„Alfred Döblins Schicksalsreise“
Ein Vortrag von Wilfried F. Schoeller
Am Mittwoch, den 21. November, 19:00 Uhr,
Stadtwaage, Langenstraße 13 

Alfred Döblin, 1878 – 1957, Psychiater und kassenärztlicher Nervenarzt, ist einer der führenden Vertreter der expressionistischen Literatur. Seine Romane und Erzählungen wie u.a.
„Die Ermordung einer Butterblume“ (1913), „Wallenstein“ (1920) und „Berlin Alexanderplatz“ (1929), gehören zu den beeindruckendsten Werken der deutschen Literatur. Anlässlich des 50. Jahres nach dessen Tod, hat sich Wilfried F. Schoeller erneut mit dem Werk Döblins – den Grass einen seiner „Lehrer“ nennt – auseinandergesetzt.

Wilfried F. Schoeller, geb. 1941, war Verlagslektor in München, leitete und moderierte 30 Jahre lang das TV-Literaturmagazin „Bücher, Bücher“ im Hessischen Rundfunk. Wilfried F. Schoeller ist Generalsekretär des deutschen PEN-Zentrums und Honorarprofessor an der Universität Bremen und Mitglied der ALBATROS – Jury.

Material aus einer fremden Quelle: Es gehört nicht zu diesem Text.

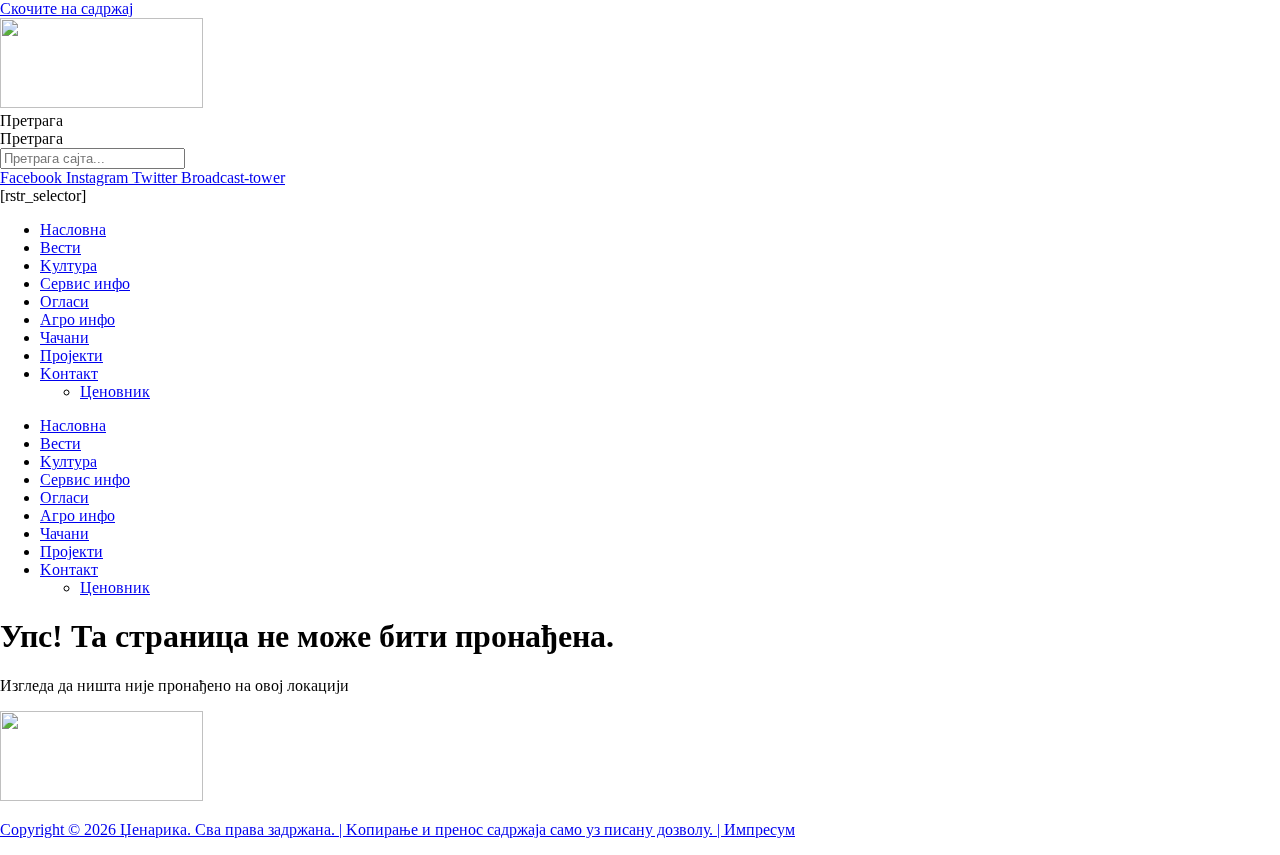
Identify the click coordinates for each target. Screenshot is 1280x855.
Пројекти (71, 355)
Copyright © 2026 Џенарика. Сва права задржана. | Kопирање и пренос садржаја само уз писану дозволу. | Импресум (397, 829)
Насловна (73, 229)
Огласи (64, 301)
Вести (60, 247)
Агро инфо (77, 319)
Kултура (68, 265)
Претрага (31, 120)
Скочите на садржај (66, 8)
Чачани (64, 337)
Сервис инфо (85, 283)
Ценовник (115, 391)
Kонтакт (69, 373)
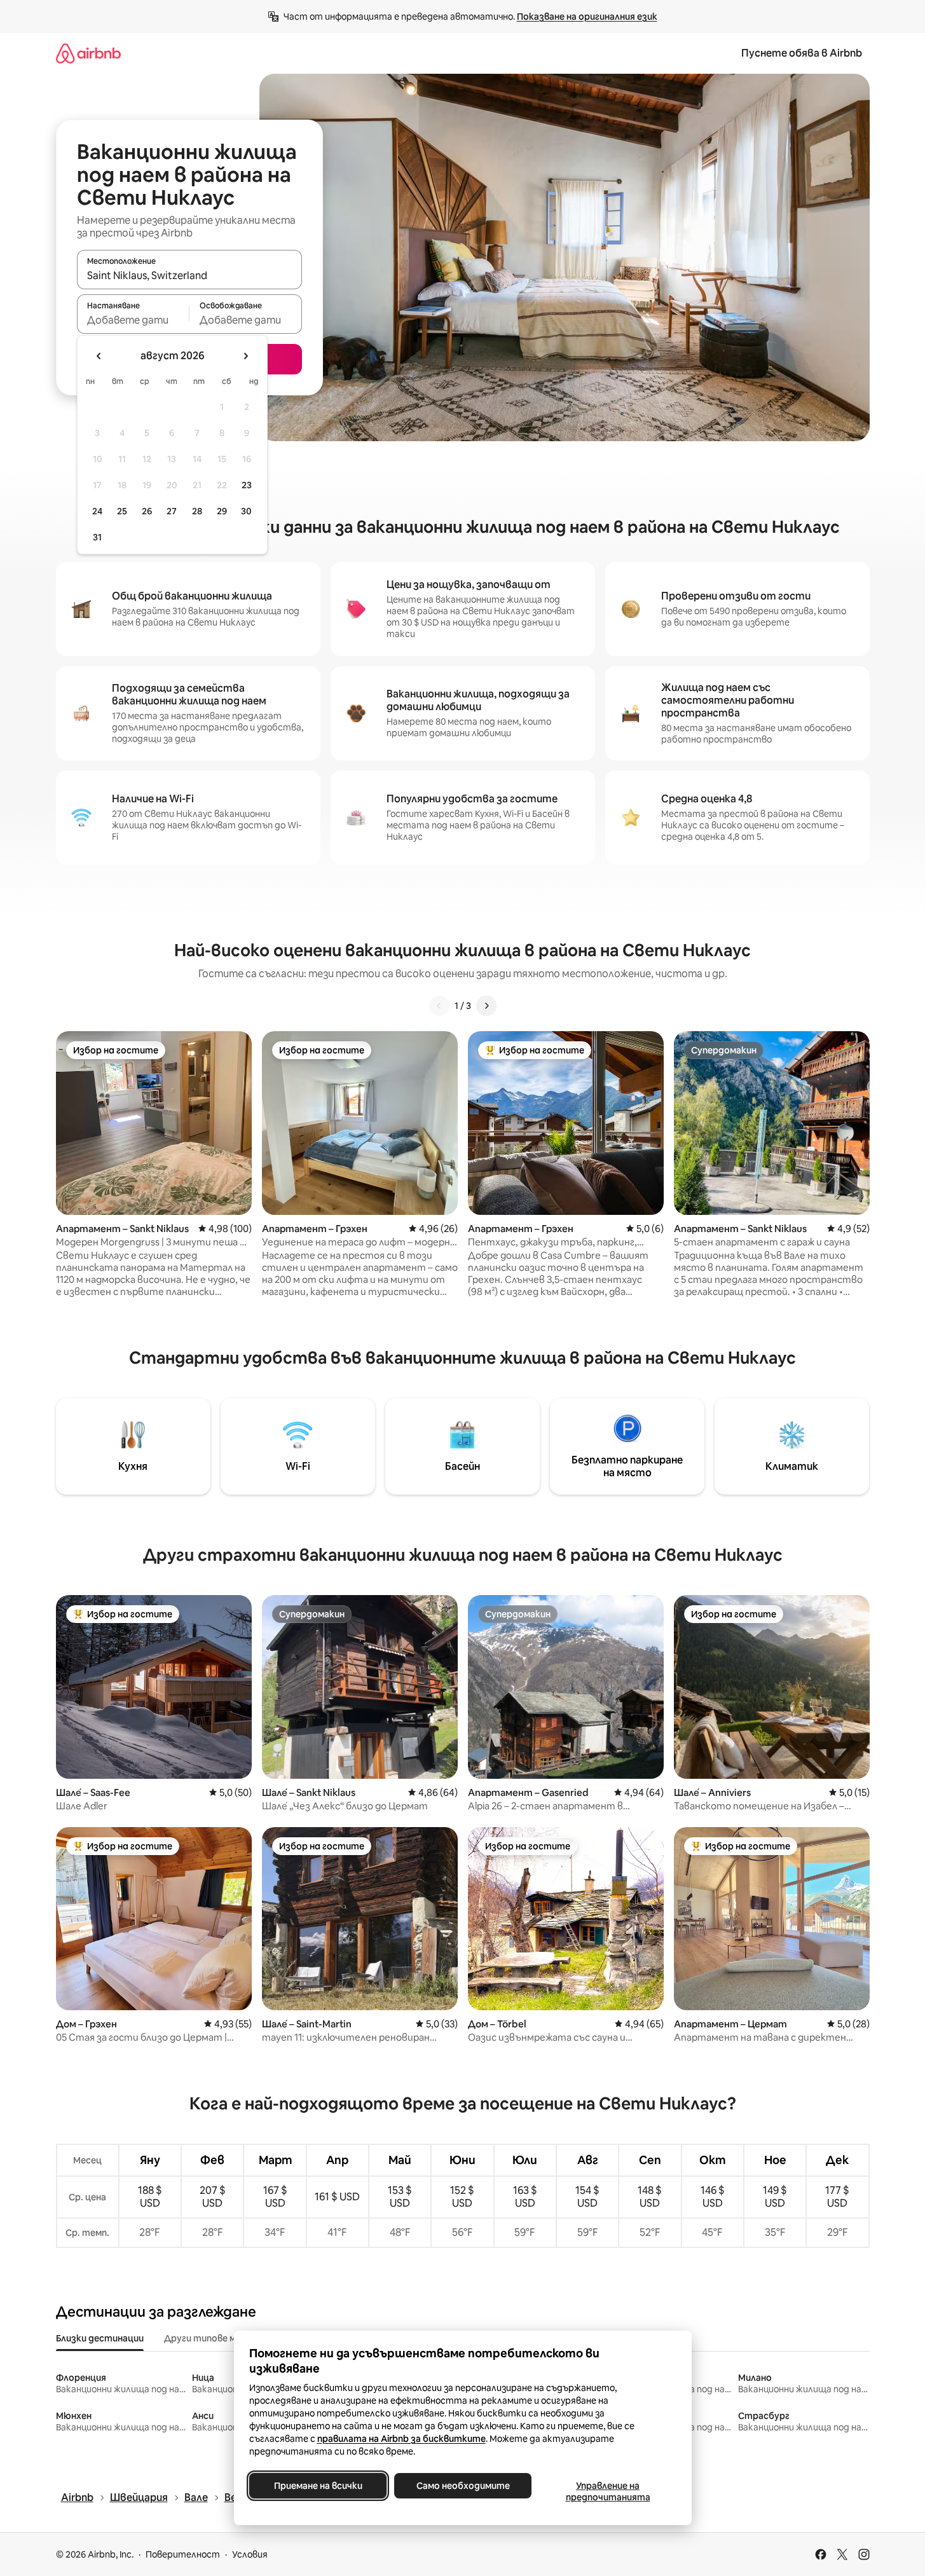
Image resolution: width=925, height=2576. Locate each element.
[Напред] (486, 1006)
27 (172, 511)
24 (97, 511)
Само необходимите (462, 2485)
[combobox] (189, 275)
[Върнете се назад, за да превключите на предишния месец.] (99, 356)
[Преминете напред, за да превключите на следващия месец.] (245, 356)
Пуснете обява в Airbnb (801, 53)
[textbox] (133, 319)
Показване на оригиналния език (587, 16)
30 (246, 511)
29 (222, 511)
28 (197, 511)
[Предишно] (439, 1006)
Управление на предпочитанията (607, 2491)
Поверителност (183, 2554)
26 (147, 511)
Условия (250, 2554)
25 (122, 511)
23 (247, 485)
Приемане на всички (317, 2485)
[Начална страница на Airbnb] (88, 53)
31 (97, 537)
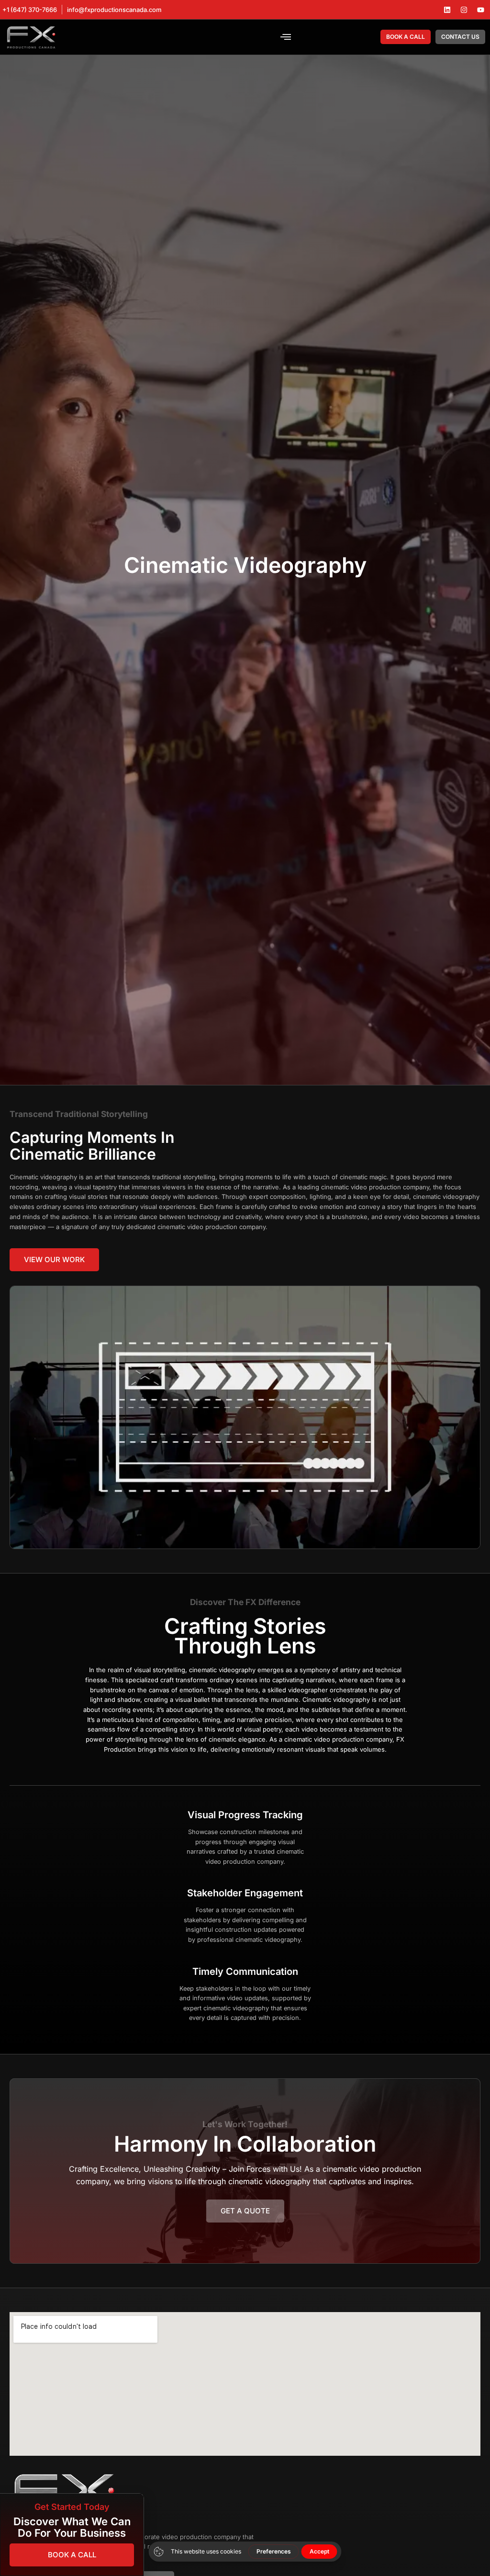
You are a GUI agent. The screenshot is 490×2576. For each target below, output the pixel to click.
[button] (286, 37)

Wilfried Schoeller lebt heute als Autor und Literaturkritiker in Berlin und in Frankfurt.
Jüngste Veröffentlichungen sind: Diese merkwürdige Zeit. Ein Textbuch aus der „Neuen Zeitung“ (2005), Ernst Litfaß. Der Reklamekönig (2005), Deutschland vor Ort. Geschichten, Mythen, Erinnerungen (2005), Jorge Semprún. Roman der Erinnerung (2006).